Notes
Edgar Allan Poe (1809-1849) is best known for his spine-tingling and macabre short stories, such as The Murders in the Rue Morgue, The Fall of the House of Usher and The Mask of the Red Death; but (like Shakespeare) he regarded himself as primarily a poet. Unfortunately, apart from The Raven, Poe’s poetic output is somewhat neglected today. Perhaps this is attributable to the larger success the short stories enjoyed through Vincent Price’s B-Movie Horror in the Mid-20th Century, as the poetry had previously held an enormous following, particularly in fin de siecle France. It influenced the French Symbolists (especially Baudelaire), and Ravel cited Poe’s poetry as the inspiration behind his piano work Gaspard de le nuit.
I first read Poe’s poetry in the year 2000, and I immediately identified with it as a composer. Poe’s concept of poetry is one in which words aspire to be music. So to me, the words seem to cry out to be set. In his essay The Philosophy of Composition (1846), Poe recounts his composition of The Raven as starting more from considerations of rhythm, sound, structure and what he calls ‘tone’, and only gradually progressing to the actual subject matter and the words themselves. In The Poetic Principle (1848) he discusses how the literary content of his poetry is not the point. Rather, the chiming of the refrain and the rhythmic patterns are intended to transport the listener to somewhere otherworldly.

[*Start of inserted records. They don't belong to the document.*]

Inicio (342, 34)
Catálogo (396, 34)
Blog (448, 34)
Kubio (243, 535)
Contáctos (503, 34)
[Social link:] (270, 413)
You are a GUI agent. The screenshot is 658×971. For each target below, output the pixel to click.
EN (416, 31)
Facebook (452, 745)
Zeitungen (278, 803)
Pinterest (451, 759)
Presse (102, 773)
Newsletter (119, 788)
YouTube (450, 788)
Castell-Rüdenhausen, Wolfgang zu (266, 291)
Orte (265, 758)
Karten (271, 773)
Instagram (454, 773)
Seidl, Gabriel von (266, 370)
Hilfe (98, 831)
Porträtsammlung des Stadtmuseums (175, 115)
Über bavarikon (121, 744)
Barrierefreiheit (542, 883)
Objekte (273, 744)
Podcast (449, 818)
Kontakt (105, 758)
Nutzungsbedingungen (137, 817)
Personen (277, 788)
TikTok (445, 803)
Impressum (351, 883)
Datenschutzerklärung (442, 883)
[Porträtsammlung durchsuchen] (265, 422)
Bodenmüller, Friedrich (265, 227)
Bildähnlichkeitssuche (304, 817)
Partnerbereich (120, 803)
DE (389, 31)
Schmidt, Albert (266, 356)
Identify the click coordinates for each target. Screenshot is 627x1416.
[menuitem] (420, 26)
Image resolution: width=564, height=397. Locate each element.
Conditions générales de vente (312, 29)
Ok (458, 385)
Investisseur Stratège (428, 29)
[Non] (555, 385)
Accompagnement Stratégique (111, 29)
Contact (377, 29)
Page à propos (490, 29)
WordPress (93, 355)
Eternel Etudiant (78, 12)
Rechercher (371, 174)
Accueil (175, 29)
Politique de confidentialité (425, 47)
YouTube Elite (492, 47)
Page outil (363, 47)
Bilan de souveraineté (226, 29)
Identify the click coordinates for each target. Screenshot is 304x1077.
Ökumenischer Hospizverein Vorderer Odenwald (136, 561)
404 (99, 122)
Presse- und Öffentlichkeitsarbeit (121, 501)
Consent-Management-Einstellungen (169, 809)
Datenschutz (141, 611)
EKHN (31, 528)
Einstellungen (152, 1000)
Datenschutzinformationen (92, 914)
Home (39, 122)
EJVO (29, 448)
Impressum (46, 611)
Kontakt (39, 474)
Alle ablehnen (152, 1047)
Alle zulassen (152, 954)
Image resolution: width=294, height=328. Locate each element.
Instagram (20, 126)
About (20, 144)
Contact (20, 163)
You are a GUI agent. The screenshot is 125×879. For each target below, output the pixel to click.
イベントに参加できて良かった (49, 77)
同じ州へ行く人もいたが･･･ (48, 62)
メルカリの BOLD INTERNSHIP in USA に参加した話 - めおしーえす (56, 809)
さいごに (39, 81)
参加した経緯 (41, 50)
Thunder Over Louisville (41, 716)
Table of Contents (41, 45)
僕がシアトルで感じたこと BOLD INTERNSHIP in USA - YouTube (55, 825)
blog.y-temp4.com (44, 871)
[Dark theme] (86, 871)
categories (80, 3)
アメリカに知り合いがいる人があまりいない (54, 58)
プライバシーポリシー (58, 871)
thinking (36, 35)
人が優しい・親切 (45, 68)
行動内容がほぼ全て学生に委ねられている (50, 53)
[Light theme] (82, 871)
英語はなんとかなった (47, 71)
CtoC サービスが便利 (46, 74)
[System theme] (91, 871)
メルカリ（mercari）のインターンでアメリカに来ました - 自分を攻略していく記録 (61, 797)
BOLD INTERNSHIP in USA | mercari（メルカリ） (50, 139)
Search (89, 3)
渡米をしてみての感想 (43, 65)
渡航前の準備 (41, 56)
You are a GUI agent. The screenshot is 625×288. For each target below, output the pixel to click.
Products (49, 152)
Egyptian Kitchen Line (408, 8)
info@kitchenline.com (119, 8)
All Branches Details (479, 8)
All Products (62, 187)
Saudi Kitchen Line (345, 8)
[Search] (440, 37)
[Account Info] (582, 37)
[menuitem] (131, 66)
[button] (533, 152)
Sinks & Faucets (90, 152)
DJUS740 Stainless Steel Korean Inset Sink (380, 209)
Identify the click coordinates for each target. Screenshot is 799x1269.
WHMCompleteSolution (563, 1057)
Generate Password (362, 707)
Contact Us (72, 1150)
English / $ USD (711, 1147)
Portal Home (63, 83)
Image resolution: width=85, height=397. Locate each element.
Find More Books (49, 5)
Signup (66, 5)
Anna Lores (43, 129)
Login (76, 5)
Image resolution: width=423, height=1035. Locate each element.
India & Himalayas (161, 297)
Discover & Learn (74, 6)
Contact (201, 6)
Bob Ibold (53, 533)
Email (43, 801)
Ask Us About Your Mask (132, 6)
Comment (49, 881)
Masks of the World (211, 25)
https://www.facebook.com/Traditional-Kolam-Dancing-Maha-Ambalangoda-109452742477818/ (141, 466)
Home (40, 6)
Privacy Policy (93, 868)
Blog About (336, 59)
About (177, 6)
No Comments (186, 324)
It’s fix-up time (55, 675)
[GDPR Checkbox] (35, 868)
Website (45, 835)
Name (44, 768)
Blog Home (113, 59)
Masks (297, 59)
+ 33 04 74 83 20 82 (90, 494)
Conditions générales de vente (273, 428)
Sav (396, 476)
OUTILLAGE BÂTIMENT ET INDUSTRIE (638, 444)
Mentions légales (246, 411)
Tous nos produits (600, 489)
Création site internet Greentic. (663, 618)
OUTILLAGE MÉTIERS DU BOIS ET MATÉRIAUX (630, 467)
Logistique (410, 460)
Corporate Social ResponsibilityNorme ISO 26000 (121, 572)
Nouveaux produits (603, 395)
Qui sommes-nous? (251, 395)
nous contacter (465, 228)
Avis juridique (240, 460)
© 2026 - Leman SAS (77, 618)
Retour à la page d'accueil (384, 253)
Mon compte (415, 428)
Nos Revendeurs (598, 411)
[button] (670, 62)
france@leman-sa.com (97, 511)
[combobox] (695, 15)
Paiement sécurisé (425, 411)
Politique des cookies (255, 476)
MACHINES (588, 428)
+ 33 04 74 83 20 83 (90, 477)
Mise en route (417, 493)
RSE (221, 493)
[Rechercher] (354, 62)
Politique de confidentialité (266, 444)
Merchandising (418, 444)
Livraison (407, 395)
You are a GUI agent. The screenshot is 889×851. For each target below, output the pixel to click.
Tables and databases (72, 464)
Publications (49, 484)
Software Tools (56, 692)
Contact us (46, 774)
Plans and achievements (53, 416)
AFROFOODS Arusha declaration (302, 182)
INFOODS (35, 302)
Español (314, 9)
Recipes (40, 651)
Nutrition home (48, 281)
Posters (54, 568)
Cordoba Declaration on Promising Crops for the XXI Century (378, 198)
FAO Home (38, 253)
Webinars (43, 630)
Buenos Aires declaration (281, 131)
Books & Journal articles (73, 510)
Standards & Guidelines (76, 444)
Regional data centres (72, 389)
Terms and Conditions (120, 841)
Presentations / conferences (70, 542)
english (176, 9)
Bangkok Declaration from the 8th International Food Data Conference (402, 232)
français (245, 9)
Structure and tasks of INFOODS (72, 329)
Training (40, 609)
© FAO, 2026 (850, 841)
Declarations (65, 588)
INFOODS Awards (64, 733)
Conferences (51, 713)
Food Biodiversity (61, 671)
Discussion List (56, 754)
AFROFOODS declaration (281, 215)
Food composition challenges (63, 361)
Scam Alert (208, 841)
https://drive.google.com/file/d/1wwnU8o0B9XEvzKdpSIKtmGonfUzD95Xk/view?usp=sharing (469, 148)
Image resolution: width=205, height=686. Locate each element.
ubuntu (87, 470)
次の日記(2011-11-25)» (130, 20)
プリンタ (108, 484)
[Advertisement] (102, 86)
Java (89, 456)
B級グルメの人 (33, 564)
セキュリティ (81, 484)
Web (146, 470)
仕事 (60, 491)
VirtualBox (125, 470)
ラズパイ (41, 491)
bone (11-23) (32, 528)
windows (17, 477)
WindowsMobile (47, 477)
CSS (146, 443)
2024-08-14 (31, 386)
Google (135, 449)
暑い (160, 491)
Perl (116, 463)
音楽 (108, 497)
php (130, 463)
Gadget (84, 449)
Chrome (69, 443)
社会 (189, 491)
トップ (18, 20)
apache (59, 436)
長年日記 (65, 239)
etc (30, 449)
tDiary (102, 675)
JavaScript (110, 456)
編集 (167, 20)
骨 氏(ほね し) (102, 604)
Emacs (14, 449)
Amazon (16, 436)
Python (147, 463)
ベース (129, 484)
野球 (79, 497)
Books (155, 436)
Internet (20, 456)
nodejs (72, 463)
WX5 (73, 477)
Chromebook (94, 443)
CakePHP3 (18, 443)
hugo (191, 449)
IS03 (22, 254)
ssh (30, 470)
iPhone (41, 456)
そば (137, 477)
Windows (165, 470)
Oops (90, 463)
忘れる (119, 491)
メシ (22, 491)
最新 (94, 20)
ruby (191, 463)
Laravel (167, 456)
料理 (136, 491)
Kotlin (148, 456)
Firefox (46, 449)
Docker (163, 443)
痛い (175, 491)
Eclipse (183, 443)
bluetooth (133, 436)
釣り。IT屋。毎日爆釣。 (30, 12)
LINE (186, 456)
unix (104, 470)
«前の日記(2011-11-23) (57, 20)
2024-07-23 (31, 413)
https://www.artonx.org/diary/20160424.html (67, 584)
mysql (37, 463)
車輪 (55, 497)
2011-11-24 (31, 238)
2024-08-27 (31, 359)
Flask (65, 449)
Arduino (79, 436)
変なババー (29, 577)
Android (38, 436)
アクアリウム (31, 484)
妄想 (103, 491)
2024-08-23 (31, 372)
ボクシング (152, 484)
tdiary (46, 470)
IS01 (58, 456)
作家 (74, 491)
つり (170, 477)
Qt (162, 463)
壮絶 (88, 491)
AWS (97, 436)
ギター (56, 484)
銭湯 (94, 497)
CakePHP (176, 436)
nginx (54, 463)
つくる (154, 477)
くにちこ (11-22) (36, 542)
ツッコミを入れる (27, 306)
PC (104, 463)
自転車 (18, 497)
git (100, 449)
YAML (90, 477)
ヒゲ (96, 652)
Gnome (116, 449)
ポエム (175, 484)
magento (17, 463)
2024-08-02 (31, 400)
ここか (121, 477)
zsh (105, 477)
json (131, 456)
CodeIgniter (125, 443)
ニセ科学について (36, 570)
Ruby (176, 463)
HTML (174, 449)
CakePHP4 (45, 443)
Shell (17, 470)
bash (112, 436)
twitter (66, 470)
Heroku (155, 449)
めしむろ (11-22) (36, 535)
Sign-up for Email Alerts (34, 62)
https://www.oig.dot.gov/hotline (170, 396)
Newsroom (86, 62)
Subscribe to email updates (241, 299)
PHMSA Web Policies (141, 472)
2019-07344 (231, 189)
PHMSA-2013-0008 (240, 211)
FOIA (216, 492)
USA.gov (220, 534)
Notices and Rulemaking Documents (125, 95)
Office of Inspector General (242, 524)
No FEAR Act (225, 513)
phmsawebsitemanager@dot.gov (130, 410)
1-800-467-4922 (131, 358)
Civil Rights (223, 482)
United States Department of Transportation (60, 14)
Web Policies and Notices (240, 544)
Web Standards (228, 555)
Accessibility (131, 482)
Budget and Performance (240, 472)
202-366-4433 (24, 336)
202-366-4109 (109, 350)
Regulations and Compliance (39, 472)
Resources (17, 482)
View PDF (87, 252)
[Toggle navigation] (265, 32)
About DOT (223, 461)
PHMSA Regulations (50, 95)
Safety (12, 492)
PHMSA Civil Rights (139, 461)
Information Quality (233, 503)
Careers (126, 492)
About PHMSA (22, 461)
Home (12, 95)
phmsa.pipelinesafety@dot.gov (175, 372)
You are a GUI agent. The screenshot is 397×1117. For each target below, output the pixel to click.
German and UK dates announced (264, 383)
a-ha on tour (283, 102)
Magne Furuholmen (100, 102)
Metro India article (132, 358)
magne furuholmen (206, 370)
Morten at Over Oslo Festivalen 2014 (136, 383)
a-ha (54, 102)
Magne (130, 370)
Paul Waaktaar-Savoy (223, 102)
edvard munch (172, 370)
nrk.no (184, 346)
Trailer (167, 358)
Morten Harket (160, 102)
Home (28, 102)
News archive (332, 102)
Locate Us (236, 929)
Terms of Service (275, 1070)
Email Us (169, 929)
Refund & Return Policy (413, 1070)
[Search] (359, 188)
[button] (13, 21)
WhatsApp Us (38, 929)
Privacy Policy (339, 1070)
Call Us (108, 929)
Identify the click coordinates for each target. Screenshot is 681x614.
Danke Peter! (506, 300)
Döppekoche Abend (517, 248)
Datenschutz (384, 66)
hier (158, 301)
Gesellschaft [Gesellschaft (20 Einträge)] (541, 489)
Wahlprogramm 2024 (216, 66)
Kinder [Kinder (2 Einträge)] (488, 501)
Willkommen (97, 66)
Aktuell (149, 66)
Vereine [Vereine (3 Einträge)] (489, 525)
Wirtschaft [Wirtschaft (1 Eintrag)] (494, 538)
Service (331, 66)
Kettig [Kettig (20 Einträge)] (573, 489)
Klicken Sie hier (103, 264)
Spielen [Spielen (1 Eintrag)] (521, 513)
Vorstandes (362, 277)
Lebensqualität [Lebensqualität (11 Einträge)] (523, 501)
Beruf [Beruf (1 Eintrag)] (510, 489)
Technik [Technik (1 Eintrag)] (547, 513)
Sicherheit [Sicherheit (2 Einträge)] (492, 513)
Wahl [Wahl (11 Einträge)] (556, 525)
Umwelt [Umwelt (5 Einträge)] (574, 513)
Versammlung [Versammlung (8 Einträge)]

The subject and words are in sympathy with this; but the words and their meaning are not the ultimate objective.
“It is no mere appreciation of Beauty before us – but a wild effort to reach Beauty above. Inspired by an ecstatic prescience of the glories beyond the grave, we struggle,
by multiform combinations among the things and thoughts of Time, to attain a portion of that Loveliness whose very elements, perhaps, appertain to eternity alone.”
In his short stories Poe tells us about strange and creepy places of being; in his poetry, he actually tries to take us there.